The article below was published in Interfax Natural Gas Daily on 1st November 2018. Peter spoke at the Gas Asia Summit during Singapore International Energy Week, and chaired a panel discussion on new uses for LNG.
 
Shipping companies around the world are scrambling to meet new fuel standards being put in place by the EU and the International Maritime Organization (IMO). Although the switch will not be immediate, LNG is back on the table again as potentially the main beneficiary.
Delegates at the Gas Asia Summit in Singapore this week said many shipping companies are largely unprepared for the tightening of the IMO regulations, which would see the limit on the sulphur content of marine fuels cut from 3.5% to 0.5% worldwide by 2020. Shipyards are full with vessels being converted to meet the new regulations and orders have picked up for new LNG-fuelled ships.
Under the EU’s Monitoring Reporting and Verification regulation, which came into force in July 2015, shipping firms must collect data on emissions from their vessels on a voyage-by-voyage basis from this year. The data will be collated by the European Maritime Safety Agency, and aggregate emissions data will be published in June 2019. The data will over time be used to bring the shipping sector into the EU Emissions Trading System.
In parallel, the IMO introduced regulation 22a of Marpol Annex VI in March. This will require all vessels above 5,000 gross tonnage to keep a detailed record of their fuel consumption from 2019. Under the new rules, shipping companies will have to issue a statement of compliance with the new fuel standards by the end of May 2020.

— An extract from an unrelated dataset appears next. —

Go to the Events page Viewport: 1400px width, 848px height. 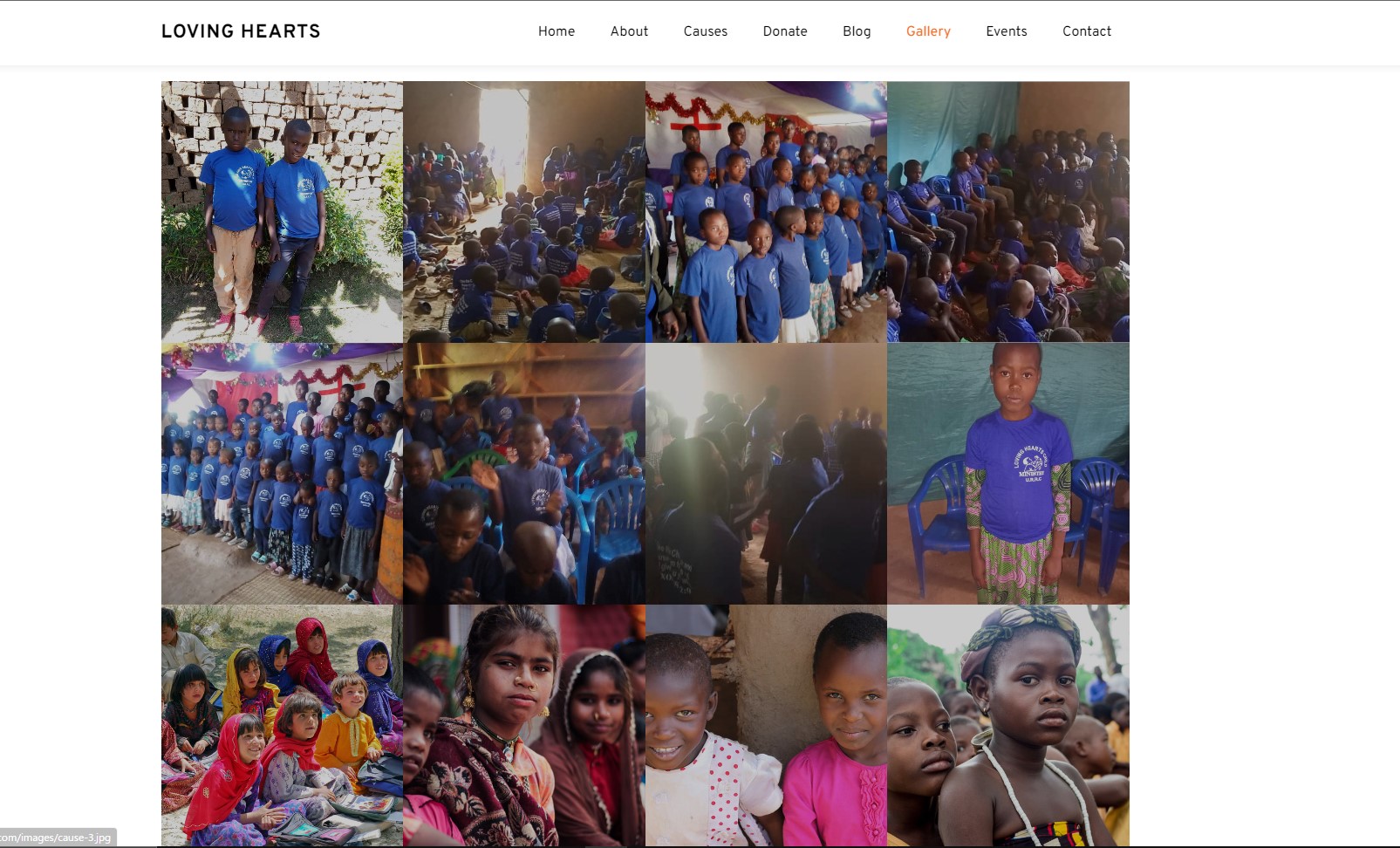tap(1007, 31)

The new rules apply only to international shipping and not to vessels on domestic voyages, where exemptions are allowed.
Shipping companies have three options to meet the IMO fuel standard: switching to lower-sulphur fuels such as diesel or specially formulated heavy fuel oil; investing in scrubbers to clean the exhaust from their vessels; or using LNG, either by buying new LNG-fuelled or dual-fuelled ships or retrofitting vessels to allow them to run on the fuel.
Oil price spike
The new standards being introduced in 2020 are the biggest challenge the refining industry has faced in more than a decade. Philip Verleger, a veteran oil consultant, has predicted the new rules will contribute to a massive spike in oil prices in 2020. Verleger issued a report in July that predicted that oil prices could rise to $200 per barrel – and perhaps double that – because the refining industry will be unable to make enough diesel to meet the demand created by the new IMO standards.
LNG has for years been touted by oil and gas companies as a potential alternative to fuel oil and diesel in the transport sector, and its greater uptake could be the key to a step-change in global gas demand growth. But the volatile spread between oil and gas prices has to date discouraged shipping companies from investing in gas-fuelled vessels. Many companies looked at making the switch when oil was above $100/bbl, but the drop in oil prices in 2016 to below $30/bbl took away the incentive to do so.

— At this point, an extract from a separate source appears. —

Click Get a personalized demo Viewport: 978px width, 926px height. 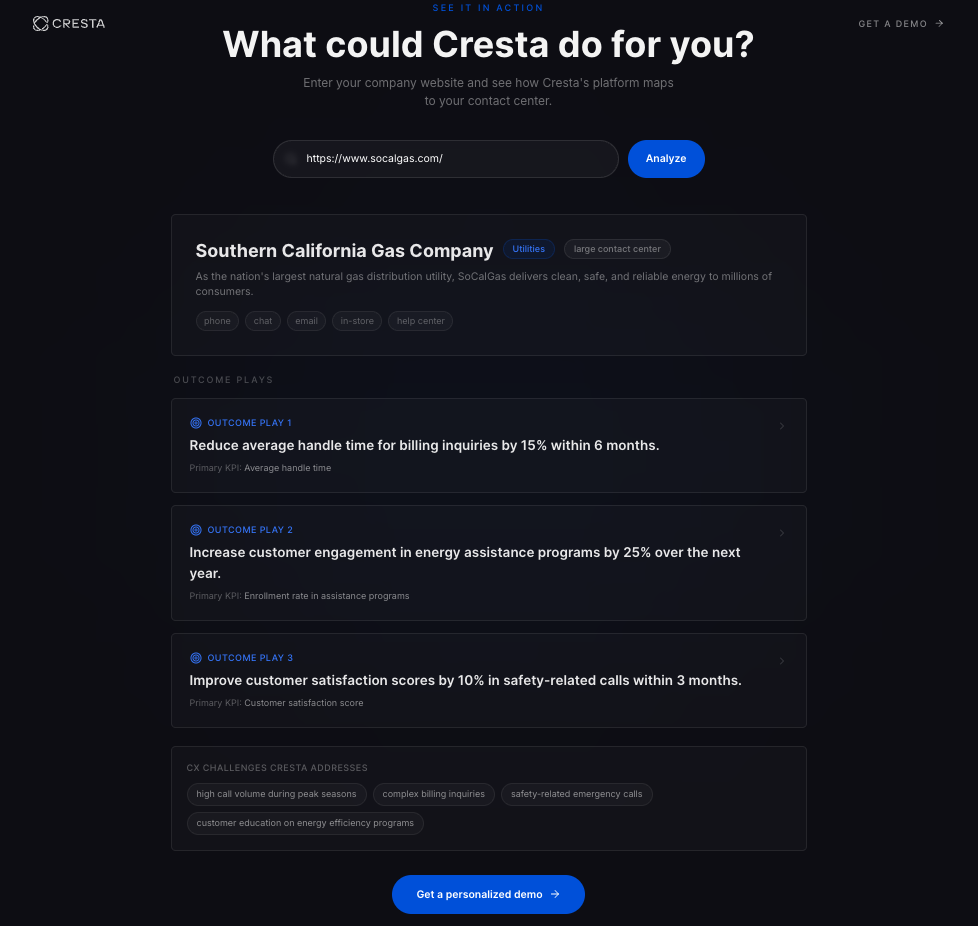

Ports around the world are rushing to ensure that fuels meeting the IMO standard are available in time for the 2020 deadline. Singapore – the world’s largest bunkering port – is already offering LNG bunkering on a small scale, and its first LNG bunkering barge will be operating by mid-2020. The Singapore Maritime and Port Authority has invested around $20 million in building the necessary infrastructure to supply LNG to vessels. Other large ports in emissions control areas such as Rotterdam and Los Angeles already offer LNG, but uptake of the fuel has so far been restricted mainly to coastal vessels or image-conscious cruise firms.